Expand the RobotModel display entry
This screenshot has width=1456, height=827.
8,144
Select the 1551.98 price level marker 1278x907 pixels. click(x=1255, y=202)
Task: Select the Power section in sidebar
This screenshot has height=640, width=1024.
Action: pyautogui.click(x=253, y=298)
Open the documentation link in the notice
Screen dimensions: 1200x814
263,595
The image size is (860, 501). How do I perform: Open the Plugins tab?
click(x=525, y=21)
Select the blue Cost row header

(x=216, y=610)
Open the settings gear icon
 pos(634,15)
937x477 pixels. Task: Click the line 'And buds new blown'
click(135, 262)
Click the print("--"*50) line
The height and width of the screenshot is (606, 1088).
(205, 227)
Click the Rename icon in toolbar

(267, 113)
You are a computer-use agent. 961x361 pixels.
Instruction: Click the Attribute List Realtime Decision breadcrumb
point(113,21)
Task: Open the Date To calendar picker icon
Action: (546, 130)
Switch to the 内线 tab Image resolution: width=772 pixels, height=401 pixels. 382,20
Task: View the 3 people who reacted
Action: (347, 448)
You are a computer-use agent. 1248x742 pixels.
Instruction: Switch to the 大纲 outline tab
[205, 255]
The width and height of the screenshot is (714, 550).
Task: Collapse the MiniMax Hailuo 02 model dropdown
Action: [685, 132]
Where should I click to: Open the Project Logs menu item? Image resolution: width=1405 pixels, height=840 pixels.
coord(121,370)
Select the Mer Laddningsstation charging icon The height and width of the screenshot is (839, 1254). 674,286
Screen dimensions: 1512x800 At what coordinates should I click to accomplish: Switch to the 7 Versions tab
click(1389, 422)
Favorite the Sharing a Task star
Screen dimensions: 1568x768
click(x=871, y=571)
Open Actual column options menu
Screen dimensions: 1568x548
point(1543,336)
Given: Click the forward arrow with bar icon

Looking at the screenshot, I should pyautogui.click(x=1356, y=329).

________________

PROBLEM TO WORK ON -> Return the listing above with every line copied character for character, from the first line through the last.

FINISHED TASK ->
Expand the RobotModel display entry
This screenshot has width=1456, height=827.
8,144
Select the 1551.98 price level marker 1278x907 pixels. click(x=1255, y=202)
Task: Select the Power section in sidebar
This screenshot has height=640, width=1024.
Action: pyautogui.click(x=253, y=298)
Open the documentation link in the notice
Screen dimensions: 1200x814
263,595
The image size is (860, 501). How do I perform: Open the Plugins tab?
click(x=525, y=21)
Select the blue Cost row header

(x=216, y=610)
Open the settings gear icon
 pos(634,15)
937x477 pixels. Task: Click the line 'And buds new blown'
click(135, 262)
Click the print("--"*50) line
The height and width of the screenshot is (606, 1088).
(205, 227)
Click the Rename icon in toolbar

(267, 113)
You are a computer-use agent. 961x361 pixels.
Instruction: Click the Attribute List Realtime Decision breadcrumb
point(113,21)
Task: Open the Date To calendar picker icon
Action: (546, 130)
Switch to the 内线 tab Image resolution: width=772 pixels, height=401 pixels. 382,20
Task: View the 3 people who reacted
Action: (347, 448)
You are a computer-use agent. 1248x742 pixels.
Instruction: Switch to the 大纲 outline tab
[205, 255]
The width and height of the screenshot is (714, 550).
Task: Collapse the MiniMax Hailuo 02 model dropdown
Action: [685, 132]
Where should I click to: Open the Project Logs menu item? Image resolution: width=1405 pixels, height=840 pixels.
coord(121,370)
Select the Mer Laddningsstation charging icon The height and width of the screenshot is (839, 1254). 674,286
Screen dimensions: 1512x800 At what coordinates should I click to accomplish: Switch to the 7 Versions tab
click(1389, 422)
Favorite the Sharing a Task star
Screen dimensions: 1568x768
click(x=871, y=571)
Open Actual column options menu
Screen dimensions: 1568x548
point(1543,336)
Given: Click the forward arrow with bar icon

Looking at the screenshot, I should pyautogui.click(x=1356, y=329).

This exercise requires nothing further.